### Material
--*--
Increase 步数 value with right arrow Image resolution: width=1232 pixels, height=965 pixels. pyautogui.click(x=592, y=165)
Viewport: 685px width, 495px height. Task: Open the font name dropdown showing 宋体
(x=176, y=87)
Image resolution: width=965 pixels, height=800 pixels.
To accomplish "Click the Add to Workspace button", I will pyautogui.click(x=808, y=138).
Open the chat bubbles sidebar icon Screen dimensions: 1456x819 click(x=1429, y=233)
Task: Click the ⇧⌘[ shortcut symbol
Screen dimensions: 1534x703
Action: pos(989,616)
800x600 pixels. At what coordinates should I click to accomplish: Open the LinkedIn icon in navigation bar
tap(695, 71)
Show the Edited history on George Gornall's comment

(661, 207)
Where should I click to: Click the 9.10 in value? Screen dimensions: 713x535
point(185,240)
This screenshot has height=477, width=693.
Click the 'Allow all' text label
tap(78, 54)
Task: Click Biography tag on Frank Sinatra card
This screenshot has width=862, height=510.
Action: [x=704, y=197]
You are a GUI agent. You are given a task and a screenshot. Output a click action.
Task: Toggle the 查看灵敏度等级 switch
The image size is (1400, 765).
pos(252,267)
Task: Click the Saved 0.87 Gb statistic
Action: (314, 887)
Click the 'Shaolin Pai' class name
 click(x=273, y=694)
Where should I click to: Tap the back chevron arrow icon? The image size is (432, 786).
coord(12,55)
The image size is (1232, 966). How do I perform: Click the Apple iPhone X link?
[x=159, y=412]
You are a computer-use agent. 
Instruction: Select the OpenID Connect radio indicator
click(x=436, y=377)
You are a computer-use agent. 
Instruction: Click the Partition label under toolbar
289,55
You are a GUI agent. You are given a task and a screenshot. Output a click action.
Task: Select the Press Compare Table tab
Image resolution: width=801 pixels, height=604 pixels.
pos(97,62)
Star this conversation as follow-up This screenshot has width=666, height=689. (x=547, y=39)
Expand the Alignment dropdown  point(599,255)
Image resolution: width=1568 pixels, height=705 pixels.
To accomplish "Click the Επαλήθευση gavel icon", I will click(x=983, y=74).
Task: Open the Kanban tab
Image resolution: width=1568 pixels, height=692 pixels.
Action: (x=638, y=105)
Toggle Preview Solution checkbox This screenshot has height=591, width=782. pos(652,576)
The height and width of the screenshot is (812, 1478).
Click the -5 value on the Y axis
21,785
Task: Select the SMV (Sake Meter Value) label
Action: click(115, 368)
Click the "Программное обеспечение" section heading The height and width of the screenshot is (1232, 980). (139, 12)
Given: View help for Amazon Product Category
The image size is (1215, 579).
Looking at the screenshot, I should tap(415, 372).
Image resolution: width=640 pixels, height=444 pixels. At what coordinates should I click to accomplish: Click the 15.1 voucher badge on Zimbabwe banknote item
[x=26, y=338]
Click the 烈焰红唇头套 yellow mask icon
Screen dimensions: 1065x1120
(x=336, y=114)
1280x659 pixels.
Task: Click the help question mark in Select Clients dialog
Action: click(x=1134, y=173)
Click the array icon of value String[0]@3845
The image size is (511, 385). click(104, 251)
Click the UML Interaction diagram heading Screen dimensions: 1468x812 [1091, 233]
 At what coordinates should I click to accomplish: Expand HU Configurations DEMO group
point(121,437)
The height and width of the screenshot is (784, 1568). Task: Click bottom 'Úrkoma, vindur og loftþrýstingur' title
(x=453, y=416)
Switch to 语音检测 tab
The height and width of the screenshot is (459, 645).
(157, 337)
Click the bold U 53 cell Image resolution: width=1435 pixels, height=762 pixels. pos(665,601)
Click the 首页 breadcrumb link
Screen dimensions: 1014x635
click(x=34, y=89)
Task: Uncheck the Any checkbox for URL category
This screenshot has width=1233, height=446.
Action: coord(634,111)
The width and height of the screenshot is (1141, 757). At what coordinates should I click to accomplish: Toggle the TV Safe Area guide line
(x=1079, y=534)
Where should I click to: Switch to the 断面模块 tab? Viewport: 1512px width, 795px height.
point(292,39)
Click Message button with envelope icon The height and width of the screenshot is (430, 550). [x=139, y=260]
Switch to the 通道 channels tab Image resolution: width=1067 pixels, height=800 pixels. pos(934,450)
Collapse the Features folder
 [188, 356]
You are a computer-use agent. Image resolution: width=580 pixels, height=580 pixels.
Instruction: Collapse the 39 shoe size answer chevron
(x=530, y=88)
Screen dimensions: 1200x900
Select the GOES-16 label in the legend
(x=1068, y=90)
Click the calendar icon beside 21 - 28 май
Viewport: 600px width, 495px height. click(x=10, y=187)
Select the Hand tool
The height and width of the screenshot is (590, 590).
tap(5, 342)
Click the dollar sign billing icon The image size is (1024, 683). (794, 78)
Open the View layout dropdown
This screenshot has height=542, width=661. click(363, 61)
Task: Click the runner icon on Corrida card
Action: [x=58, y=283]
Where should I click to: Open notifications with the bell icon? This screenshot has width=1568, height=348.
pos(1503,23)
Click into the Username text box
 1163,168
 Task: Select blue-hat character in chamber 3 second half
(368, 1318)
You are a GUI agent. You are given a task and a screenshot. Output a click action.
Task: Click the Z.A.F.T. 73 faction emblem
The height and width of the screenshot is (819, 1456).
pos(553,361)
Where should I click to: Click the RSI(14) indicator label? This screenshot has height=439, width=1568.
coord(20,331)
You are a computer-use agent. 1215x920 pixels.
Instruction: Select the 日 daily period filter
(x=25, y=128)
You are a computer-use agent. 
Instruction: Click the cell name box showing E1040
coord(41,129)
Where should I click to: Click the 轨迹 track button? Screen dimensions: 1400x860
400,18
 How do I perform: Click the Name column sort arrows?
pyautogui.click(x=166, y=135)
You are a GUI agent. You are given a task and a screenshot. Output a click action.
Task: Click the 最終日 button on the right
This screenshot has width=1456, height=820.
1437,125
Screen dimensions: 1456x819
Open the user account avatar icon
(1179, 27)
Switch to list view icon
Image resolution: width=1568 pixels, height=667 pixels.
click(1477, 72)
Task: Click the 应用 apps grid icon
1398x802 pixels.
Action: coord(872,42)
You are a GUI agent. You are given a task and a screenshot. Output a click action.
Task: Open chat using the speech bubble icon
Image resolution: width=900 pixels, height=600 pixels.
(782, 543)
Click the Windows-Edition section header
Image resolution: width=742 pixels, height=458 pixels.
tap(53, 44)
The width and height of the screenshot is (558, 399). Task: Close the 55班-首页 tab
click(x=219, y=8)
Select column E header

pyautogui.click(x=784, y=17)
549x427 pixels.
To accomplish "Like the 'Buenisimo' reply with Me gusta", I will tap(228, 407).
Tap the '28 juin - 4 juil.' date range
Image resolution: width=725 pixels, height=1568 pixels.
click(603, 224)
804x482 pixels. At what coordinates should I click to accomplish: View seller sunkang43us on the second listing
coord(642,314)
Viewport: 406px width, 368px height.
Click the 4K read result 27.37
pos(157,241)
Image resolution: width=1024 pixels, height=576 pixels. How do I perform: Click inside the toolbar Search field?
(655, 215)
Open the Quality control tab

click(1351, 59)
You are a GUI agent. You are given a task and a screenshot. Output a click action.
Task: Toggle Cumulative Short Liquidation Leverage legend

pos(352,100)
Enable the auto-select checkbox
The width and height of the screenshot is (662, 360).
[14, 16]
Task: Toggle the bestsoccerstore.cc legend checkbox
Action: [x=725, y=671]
--*--
### Required work
Reproduce all of the entries above verbatim, line for line, with no changes.

### Result of the exercise
Increase 步数 value with right arrow Image resolution: width=1232 pixels, height=965 pixels. pyautogui.click(x=592, y=165)
Viewport: 685px width, 495px height. Task: Open the font name dropdown showing 宋体
(x=176, y=87)
Image resolution: width=965 pixels, height=800 pixels.
To accomplish "Click the Add to Workspace button", I will pyautogui.click(x=808, y=138).
Open the chat bubbles sidebar icon Screen dimensions: 1456x819 click(x=1429, y=233)
Task: Click the ⇧⌘[ shortcut symbol
Screen dimensions: 1534x703
Action: pos(989,616)
800x600 pixels. At what coordinates should I click to accomplish: Open the LinkedIn icon in navigation bar
tap(695, 71)
Show the Edited history on George Gornall's comment

(661, 207)
Where should I click to: Click the 9.10 in value? Screen dimensions: 713x535
point(185,240)
This screenshot has height=477, width=693.
Click the 'Allow all' text label
tap(78, 54)
Task: Click Biography tag on Frank Sinatra card
This screenshot has width=862, height=510.
Action: [x=704, y=197]
You are a GUI agent. You are given a task and a screenshot. Output a click action.
Task: Toggle the 查看灵敏度等级 switch
The image size is (1400, 765).
pos(252,267)
Task: Click the Saved 0.87 Gb statistic
Action: (314, 887)
Click the 'Shaolin Pai' class name
 click(x=273, y=694)
Where should I click to: Tap the back chevron arrow icon? The image size is (432, 786).
coord(12,55)
The image size is (1232, 966). How do I perform: Click the Apple iPhone X link?
[x=159, y=412]
You are a computer-use agent. 
Instruction: Select the OpenID Connect radio indicator
click(x=436, y=377)
You are a computer-use agent. 
Instruction: Click the Partition label under toolbar
289,55
You are a GUI agent. You are given a task and a screenshot. Output a click action.
Task: Select the Press Compare Table tab
Image resolution: width=801 pixels, height=604 pixels.
pos(97,62)
Star this conversation as follow-up This screenshot has width=666, height=689. (x=547, y=39)
Expand the Alignment dropdown  point(599,255)
Image resolution: width=1568 pixels, height=705 pixels.
To accomplish "Click the Επαλήθευση gavel icon", I will click(x=983, y=74).
Task: Open the Kanban tab
Image resolution: width=1568 pixels, height=692 pixels.
Action: (x=638, y=105)
Toggle Preview Solution checkbox This screenshot has height=591, width=782. pos(652,576)
The height and width of the screenshot is (812, 1478).
Click the -5 value on the Y axis
21,785
Task: Select the SMV (Sake Meter Value) label
Action: click(115, 368)
Click the "Программное обеспечение" section heading The height and width of the screenshot is (1232, 980). (139, 12)
Given: View help for Amazon Product Category
The image size is (1215, 579).
Looking at the screenshot, I should tap(415, 372).
Image resolution: width=640 pixels, height=444 pixels. At what coordinates should I click to accomplish: Click the 15.1 voucher badge on Zimbabwe banknote item
[x=26, y=338]
Click the 烈焰红唇头套 yellow mask icon
Screen dimensions: 1065x1120
(x=336, y=114)
1280x659 pixels.
Task: Click the help question mark in Select Clients dialog
Action: click(x=1134, y=173)
Click the array icon of value String[0]@3845
The image size is (511, 385). click(104, 251)
Click the UML Interaction diagram heading Screen dimensions: 1468x812 [1091, 233]
 At what coordinates should I click to accomplish: Expand HU Configurations DEMO group
point(121,437)
The height and width of the screenshot is (784, 1568). Task: Click bottom 'Úrkoma, vindur og loftþrýstingur' title
(x=453, y=416)
Switch to 语音检测 tab
The height and width of the screenshot is (459, 645).
(157, 337)
Click the bold U 53 cell Image resolution: width=1435 pixels, height=762 pixels. pos(665,601)
Click the 首页 breadcrumb link
Screen dimensions: 1014x635
click(x=34, y=89)
Task: Uncheck the Any checkbox for URL category
This screenshot has width=1233, height=446.
Action: coord(634,111)
The width and height of the screenshot is (1141, 757). At what coordinates should I click to accomplish: Toggle the TV Safe Area guide line
(x=1079, y=534)
Where should I click to: Switch to the 断面模块 tab? Viewport: 1512px width, 795px height.
point(292,39)
Click Message button with envelope icon The height and width of the screenshot is (430, 550). [x=139, y=260]
Switch to the 通道 channels tab Image resolution: width=1067 pixels, height=800 pixels. pos(934,450)
Collapse the Features folder
 [188, 356]
You are a computer-use agent. Image resolution: width=580 pixels, height=580 pixels.
Instruction: Collapse the 39 shoe size answer chevron
(x=530, y=88)
Screen dimensions: 1200x900
Select the GOES-16 label in the legend
(x=1068, y=90)
Click the calendar icon beside 21 - 28 май
Viewport: 600px width, 495px height. click(x=10, y=187)
Select the Hand tool
The height and width of the screenshot is (590, 590).
tap(5, 342)
Click the dollar sign billing icon The image size is (1024, 683). (794, 78)
Open the View layout dropdown
This screenshot has height=542, width=661. click(363, 61)
Task: Click the runner icon on Corrida card
Action: [x=58, y=283]
Where should I click to: Open notifications with the bell icon? This screenshot has width=1568, height=348.
pos(1503,23)
Click into the Username text box
 1163,168
 Task: Select blue-hat character in chamber 3 second half
(368, 1318)
You are a GUI agent. You are given a task and a screenshot. Output a click action.
Task: Click the Z.A.F.T. 73 faction emblem
The height and width of the screenshot is (819, 1456).
pos(553,361)
Where should I click to: Click the RSI(14) indicator label? This screenshot has height=439, width=1568.
coord(20,331)
You are a computer-use agent. 1215x920 pixels.
Instruction: Select the 日 daily period filter
(x=25, y=128)
You are a computer-use agent. 
Instruction: Click the cell name box showing E1040
coord(41,129)
Where should I click to: Click the 轨迹 track button? Screen dimensions: 1400x860
400,18
 How do I perform: Click the Name column sort arrows?
pyautogui.click(x=166, y=135)
You are a GUI agent. You are given a task and a screenshot. Output a click action.
Task: Click the 最終日 button on the right
This screenshot has width=1456, height=820.
1437,125
Screen dimensions: 1456x819
Open the user account avatar icon
(1179, 27)
Switch to list view icon
Image resolution: width=1568 pixels, height=667 pixels.
click(1477, 72)
Task: Click the 应用 apps grid icon
1398x802 pixels.
Action: coord(872,42)
You are a GUI agent. You are given a task and a screenshot. Output a click action.
Task: Open chat using the speech bubble icon
Image resolution: width=900 pixels, height=600 pixels.
(782, 543)
Click the Windows-Edition section header
Image resolution: width=742 pixels, height=458 pixels.
tap(53, 44)
The width and height of the screenshot is (558, 399). Task: Close the 55班-首页 tab
click(x=219, y=8)
Select column E header

pyautogui.click(x=784, y=17)
549x427 pixels.
To accomplish "Like the 'Buenisimo' reply with Me gusta", I will tap(228, 407).
Tap the '28 juin - 4 juil.' date range
Image resolution: width=725 pixels, height=1568 pixels.
click(603, 224)
804x482 pixels. At what coordinates should I click to accomplish: View seller sunkang43us on the second listing
coord(642,314)
Viewport: 406px width, 368px height.
Click the 4K read result 27.37
pos(157,241)
Image resolution: width=1024 pixels, height=576 pixels. How do I perform: Click inside the toolbar Search field?
(655, 215)
Open the Quality control tab

click(1351, 59)
You are a GUI agent. You are given a task and a screenshot. Output a click action.
Task: Toggle Cumulative Short Liquidation Leverage legend

pos(352,100)
Enable the auto-select checkbox
The width and height of the screenshot is (662, 360).
[14, 16]
Task: Toggle the bestsoccerstore.cc legend checkbox
Action: [x=725, y=671]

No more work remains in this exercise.